Do mesmo modo que foi preciso lembrar Baudrillard que a guerra efetivamente matava pessoas e produzia dor e sofrimento, a “realidade” dos “shows de realidade” logo se revelou mais do que uma simulação: ela incorpora a lógica do mercado de trabalho pós-fordista, em que temos um horizonte de desemprego estrutural no qual o significado do trabalho mudou. A socióloga Silvia Viana, no livro Rituais de sofrimento (2013), mostra como as pessoas se submetem à concorrência aceitando um jogo sem regras predefinidas e no qual o sofrimento e os conflitos são tomados como parte do espetáculo – práticas que culminam com o julgamento do público sobre a eliminação daqueles menos aptos/adaptados para gerar entretenimento. A exclusão interativa traduz um mercado em que não há espaço para todos e, por isso, cada qual deve ser empresário de si mesmo, não bastando “cumprir suas funções”, mas sempre tendo que ofertar um “algo mais” indefinido. O fantasma do desemprego (e do cancelamento) está sempre presente. (Uma série de transformações que, como teorizou o filósofo Gilles Deleuze, marcam a transição entre a sociedade disciplinar e a sociedade de controle.)
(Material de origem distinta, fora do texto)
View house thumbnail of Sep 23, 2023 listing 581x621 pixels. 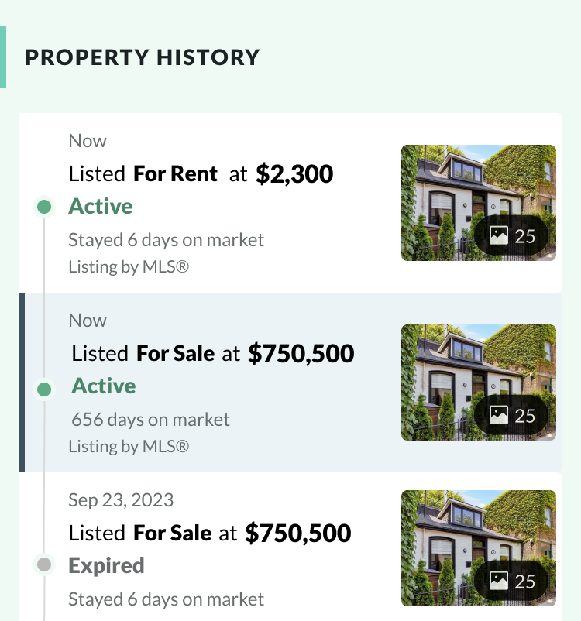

Isso ajuda a entender por que meus colegas docentes que tinham cargos efetivos não deram muita atenção àquele jogo de eliminação: não era – naquele momento – um problema para eles. Agora é uma questão para todos nós.
Gessinger considera a canção “Esportes radicais”, de 2002, uma espécie de continuação temática de “Infinita highway”. Nela, o Existencialismo dá espaço para uma busca por criar sentido, como imaginava Antonio Gramsci no cárcere (incorporando uma citação do escritor Romain Rolland):
se nada faz sentido, há muito que fazer / não há alternativa, é a única opção / unir o otimismo da vontade e o pessimismo da razão / contra toda expectativa, contra qualquer previsão / há um ponto de partida, há um ponto de união: / sentir com inteligência, pensar com emoção.